** Passage **
|---|

This is a novella that caught my eye in one bookstore, and I bought in another. The premise immediately intrigued me: a group of historians and other scholars are press-ganged by a despot into fabricating an acheological dig of a fake ancient city, as a means to (literally) manufacture consent for his war with the neighboring nation. Politics! Worldbuilding! Clever social maneuvering! A lot to be interested in just from the blurb. I put off buying it, though––I forget if I was buying nothing that day or focussed on other purchases. But then, passing through a different bookstore along a walk to yet a third (I may have a problem), I spotted a used copy, a bit dented in one corner, going for a mere $11, which happened to be almost exactly the ammount in which I had store credit for that particular chain, having previously sold a hardcover at––you guessed it––yet a fourth store. Chatting with some other shoppers about my selection, they were also intrigued by the premise, but voiced a desire to wait to hear a proper review before picking it up for themselves (If you actually are reading this, hi!).

Thus, here I am, back on the review grind.
My main takeaway is thus: This is a book that lies to you about what it is, repeatedly.
There is no more fascile mode of review than “This is not the story that I, in my infallible literary wisdom, expected it to be,” and so I’ll strive to avoid overemphasizing the failures of my personal presumptions. Instead I’ll do my best to focus on the way this book develops expectations, and what it does with them. This is, of course, difficult to do without spoilers, so I’ll aim for a more general review in the first part of this article and clearly deliniate where you should stop should you wish to read the book for yourself. This is one of those stories that’s hard to discuss without getting into the meat of it, so I can’t promise that latter section won’t make up the lion’s share of this review.
So. Lies.
The story takes place in Aelia (the demonym of which, “Aelian,” so far as I can tell should be pronounced much like an exraterrestrial), a fairly direct cultural analogue for classical Rome, complete with a mentioned equivalent of the Aeneid. Our unnamed narrator is Aelia’s presiding expert on linguistics and philology. As far as narrators go he is…wry. The book leans on his wryness rather heavily, in fact. His meandering diversions, his commentary on his collegues, his contextless name-dropping of fictional foreign cultures, his self-deprecation with regard to his own fascination with his expertise. He is, in places, funny. He is, in others, tedious by light of his attempts to be.
Normally I’d admit that the tone afforded by this sort of narrator would be purely a matter of personal taste––if you enjoy a Tony Stark-esque smarmy genius act, more power to you. But in a narrative so centrally concerned with the construction of history, it feels jarringly out of place. For a protagonist who prefesses himself to be singularly obsessed with language and culture––this preeminent, presumably toga-clad scholar––his particular breed of arrogance is strikingly pedestrian.
This leads into a broader complaint about the tone of the story, which is that the author can’t seem to decide how seriously we’re to take the central theme of historicity. It pontificates about the mutable nature of history, the search for a central proveable truth, and then sends me scrambling to Wikipedia to check dates by throwing in the word “screwdriver” (first documented in the late 15th century in a practical knowledge guide for nobles but likely not popularized until the 1800s when industrialization made threaded fasteners comodifiably mass-producable) (this would not be nearly so egregious were it not both a paragraph specifically about historical development of language and a sentence where literally any solid handheld object would suffice).

|---|

** Data extract **
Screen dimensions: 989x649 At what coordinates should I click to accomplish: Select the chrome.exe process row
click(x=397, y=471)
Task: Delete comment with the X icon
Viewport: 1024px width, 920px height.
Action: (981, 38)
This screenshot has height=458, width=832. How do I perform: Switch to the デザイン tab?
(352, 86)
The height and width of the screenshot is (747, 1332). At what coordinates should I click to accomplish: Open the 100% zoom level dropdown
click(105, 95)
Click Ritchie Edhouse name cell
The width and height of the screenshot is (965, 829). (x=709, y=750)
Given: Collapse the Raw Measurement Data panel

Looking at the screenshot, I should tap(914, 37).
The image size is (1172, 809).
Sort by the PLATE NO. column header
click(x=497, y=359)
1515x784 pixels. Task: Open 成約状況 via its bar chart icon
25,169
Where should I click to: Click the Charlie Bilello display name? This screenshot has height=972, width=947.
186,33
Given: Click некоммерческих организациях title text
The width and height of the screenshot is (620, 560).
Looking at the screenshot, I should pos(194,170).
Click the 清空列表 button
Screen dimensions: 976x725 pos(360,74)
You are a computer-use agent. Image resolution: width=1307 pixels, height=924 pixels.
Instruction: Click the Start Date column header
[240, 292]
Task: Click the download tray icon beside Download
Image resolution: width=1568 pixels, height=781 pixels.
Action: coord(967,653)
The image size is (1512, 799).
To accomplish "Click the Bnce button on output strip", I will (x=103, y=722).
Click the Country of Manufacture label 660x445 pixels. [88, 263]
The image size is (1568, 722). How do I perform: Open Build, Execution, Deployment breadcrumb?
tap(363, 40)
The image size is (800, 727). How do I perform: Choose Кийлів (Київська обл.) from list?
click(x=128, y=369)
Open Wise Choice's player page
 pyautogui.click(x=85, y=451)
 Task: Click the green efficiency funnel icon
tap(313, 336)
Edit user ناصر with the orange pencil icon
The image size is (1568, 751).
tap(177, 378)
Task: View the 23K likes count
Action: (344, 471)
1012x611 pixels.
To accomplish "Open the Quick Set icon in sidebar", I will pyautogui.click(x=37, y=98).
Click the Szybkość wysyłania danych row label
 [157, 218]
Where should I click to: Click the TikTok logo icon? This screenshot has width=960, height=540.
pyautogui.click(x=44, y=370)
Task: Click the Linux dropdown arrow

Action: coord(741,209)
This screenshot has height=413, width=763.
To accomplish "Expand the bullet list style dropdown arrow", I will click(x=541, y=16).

|---|

** Exercise directions **
Carry on the book review from its last sentence, in the same voice. The lines have no connection to the book review.

** Final result **
It’s important to note, and I feel mostly comfortable doing so before the spoiler break, the narrator never leaves our fantasy-city of Rome (also unnamed, as memory serves). If the premise written on the back or the ruin depicted on the cover made you think we the readership would actually visit the fake archeological site, you will be dissapointed, as I was. The frought construction, the teeming masses of doomed workers, the rolling landscapes of the border country, are all, at best, related second hand by one of the other scholars who actually deign to venture out and oversee the implausible project. Firsthand, we rarely see the outside of the narrator’s office, and what we do see outside of it is rather thin on description. For all the story’s focus on the trappings of culture, we never really feel our presumable mediterranian-euqivalent environment. Does our scholarly protagonist wear a toga? What is the archetecture of his university like? How’s the damn weather? Some dozens of surrounding cultural demonyms are name-dropped but given very little in the way of flavor or substance. The entire premise of the narrative is that these scholars are reconstructing a hypothetical ancestor to their own much-lauded culture, and yet we are given scant understanding of their starting point.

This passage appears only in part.